In terms of total virus produced, the H1N1pdm09-WT strain shows a clear dominance in the mixed-infection results. At the 50:50 infection ratio, for example, the H1N1pdm09-WT virus counts are significantly larger than the H1N1pdm09-MUT values for all but the first two time points (P < 0.05; rank-sum test). The model prediction for the infected-cell fractions, however, suggests that the H1N1pdm09-MUT strain infected a larger fraction of the available cells.
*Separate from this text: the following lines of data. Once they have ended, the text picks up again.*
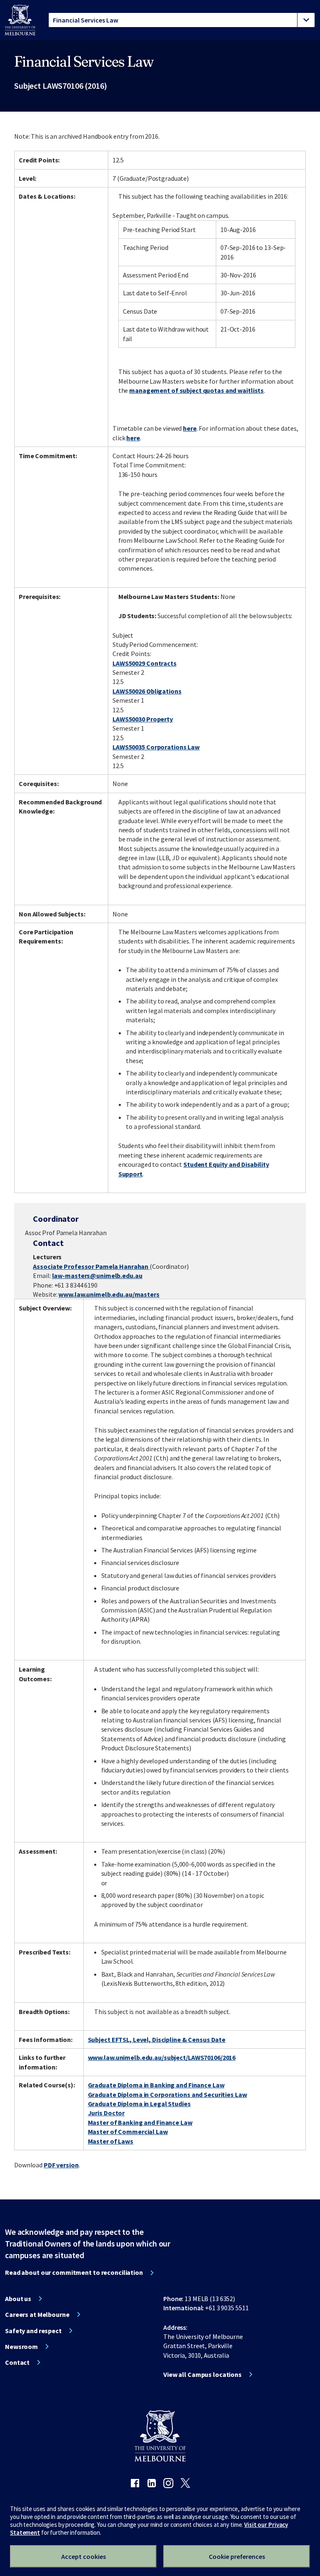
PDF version (61, 2165)
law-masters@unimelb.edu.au (97, 1275)
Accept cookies (83, 2556)
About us (18, 2298)
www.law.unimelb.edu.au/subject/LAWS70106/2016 (162, 2057)
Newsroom (21, 2346)
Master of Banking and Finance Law (140, 2122)
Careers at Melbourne (37, 2314)
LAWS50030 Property (142, 719)
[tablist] (181, 19)
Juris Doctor (106, 2113)
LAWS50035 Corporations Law (156, 747)
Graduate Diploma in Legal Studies (139, 2103)
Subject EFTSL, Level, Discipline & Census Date (156, 2039)
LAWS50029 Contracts (144, 663)
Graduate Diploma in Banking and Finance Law (156, 2085)
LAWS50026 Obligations (146, 691)
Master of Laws (110, 2141)
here (190, 428)
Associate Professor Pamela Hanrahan (91, 1266)
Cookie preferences (237, 2556)
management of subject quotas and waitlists (196, 390)
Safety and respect (33, 2330)
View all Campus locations (202, 2374)
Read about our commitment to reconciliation (74, 2272)
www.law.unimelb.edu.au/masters (108, 1294)
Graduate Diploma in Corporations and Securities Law (167, 2094)
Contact (17, 2362)
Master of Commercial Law (128, 2131)
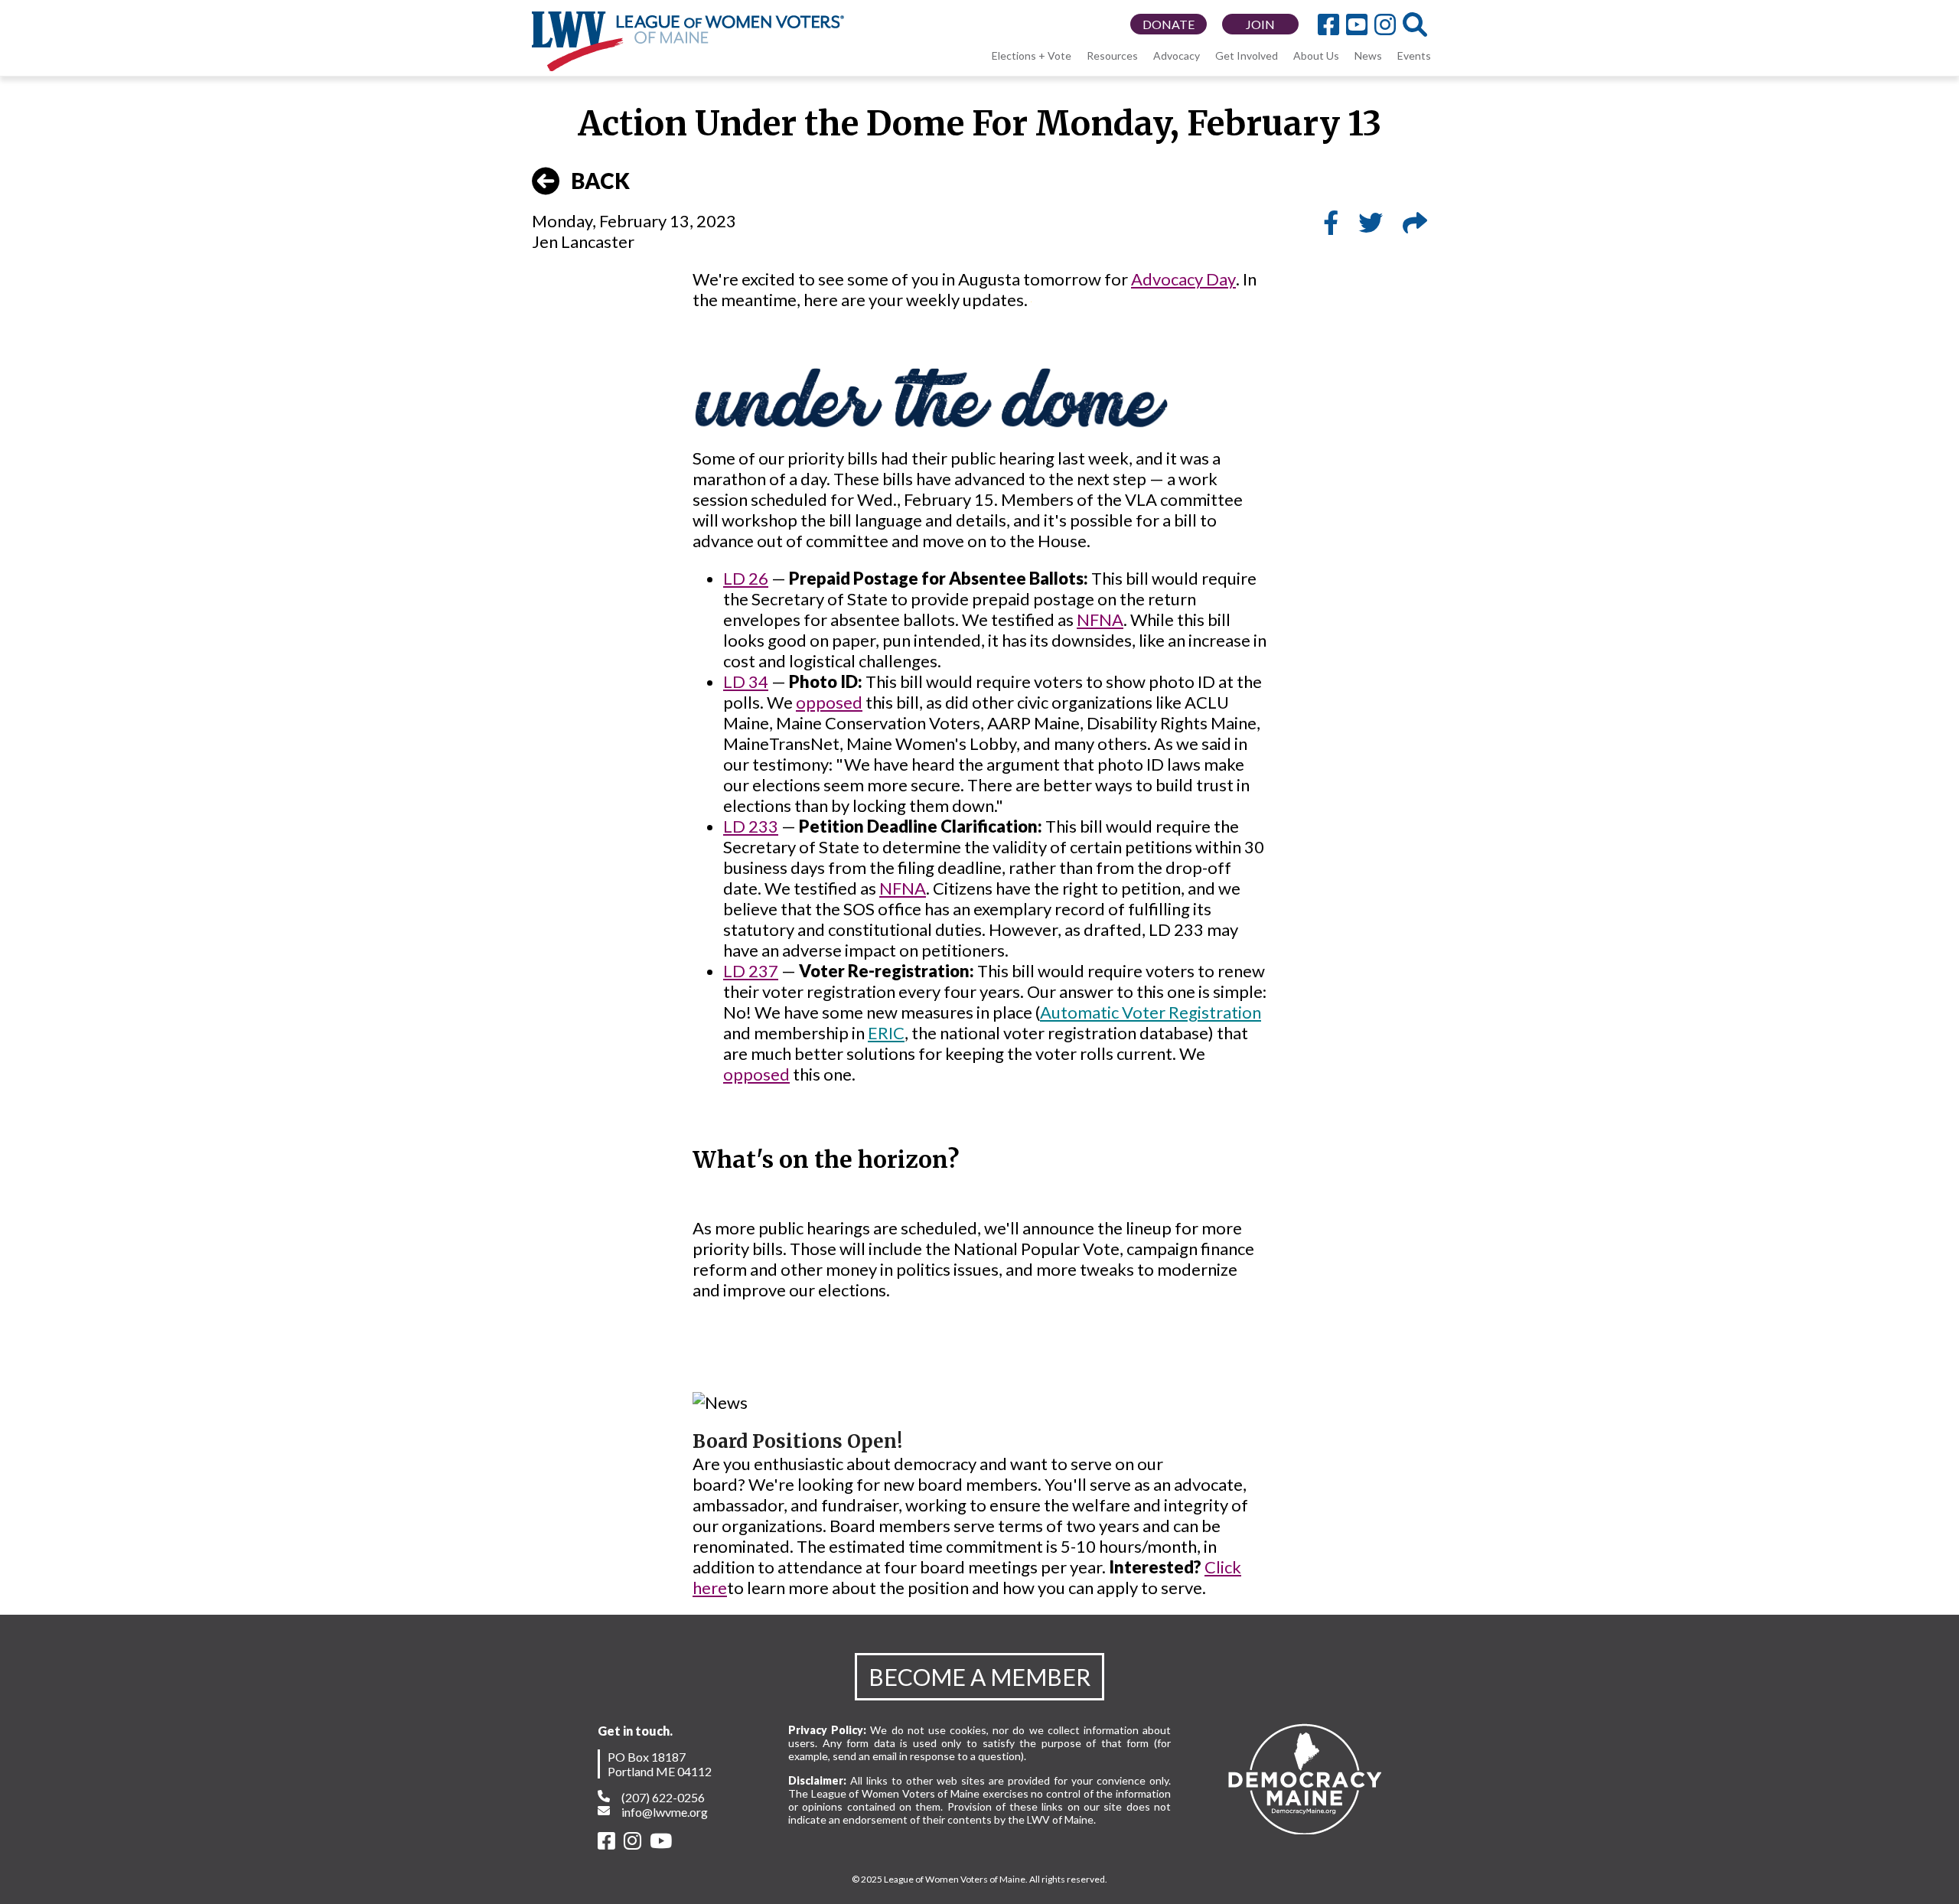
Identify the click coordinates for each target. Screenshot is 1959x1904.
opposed (829, 702)
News (1368, 55)
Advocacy (1176, 55)
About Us (1316, 55)
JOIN (1260, 24)
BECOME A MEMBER (979, 1676)
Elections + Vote (1031, 55)
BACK (600, 181)
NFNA (1100, 619)
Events (1414, 55)
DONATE (1168, 24)
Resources (1112, 55)
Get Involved (1246, 55)
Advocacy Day (1183, 279)
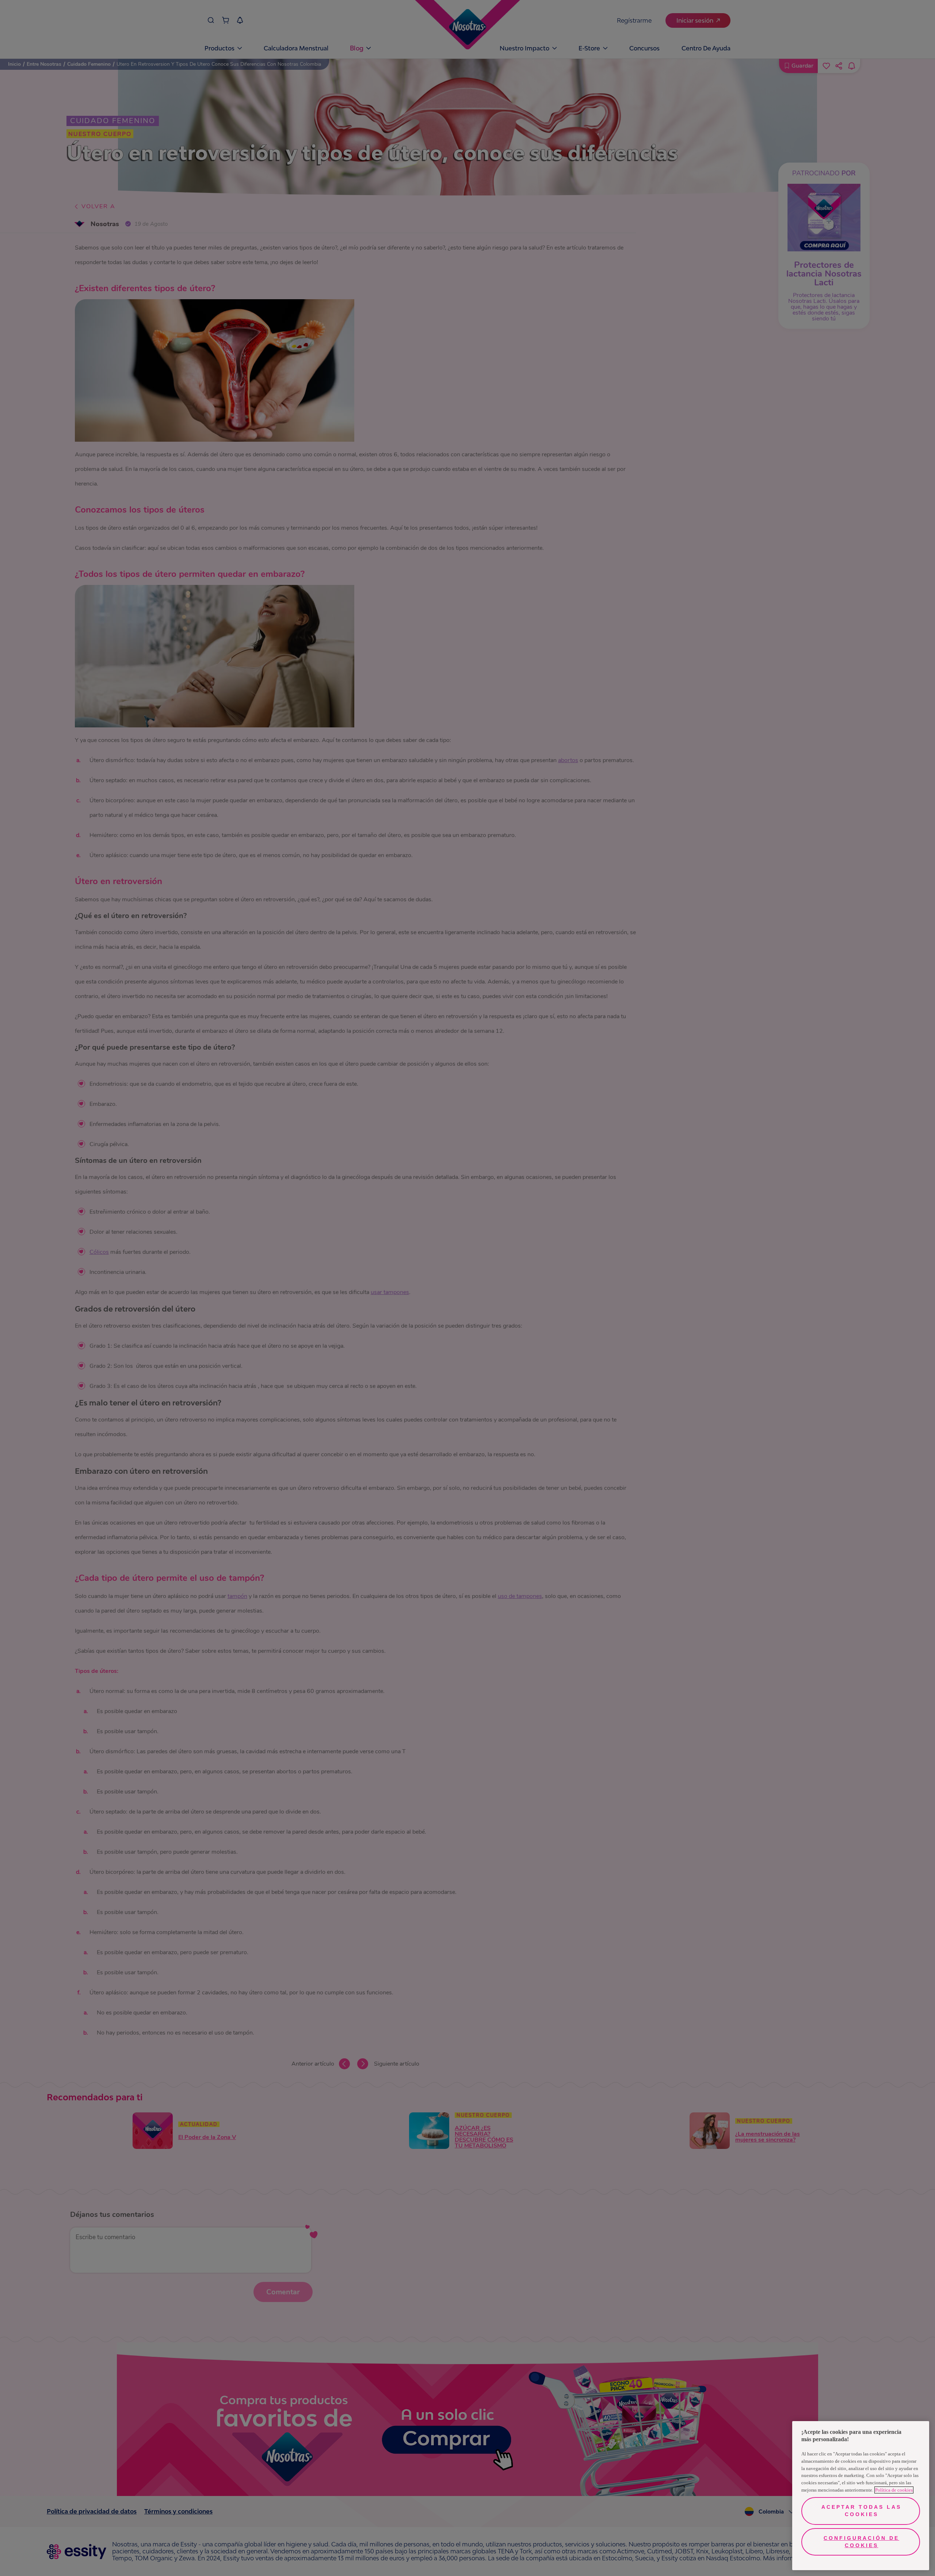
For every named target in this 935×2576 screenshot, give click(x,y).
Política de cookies (894, 2490)
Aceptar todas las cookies (861, 2510)
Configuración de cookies (861, 2541)
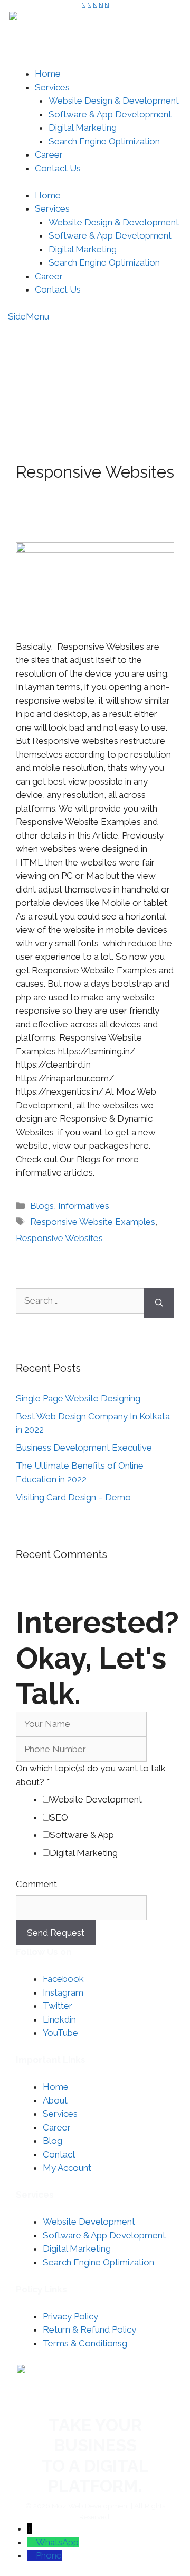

Taking into account the 95% CI found above for each parameter, this difference in the fractions of cells infected by the two strains is not significant, i.e., at the 50:50 infection ratio, the model predicts that each strain infects approximately half of the cells. This is consistent with our previously extracted parameters; if the H1N1pdm09-WT strain infects the same number of cells as the H1N1pdm09-MUT strain, it will produced a larger proportion of the total virus because of its ∼6-fold higher viral production rate. The infection of an equal fraction of the cell culture would also be consistent with the similar basic reproductive numbers determined for the two strains.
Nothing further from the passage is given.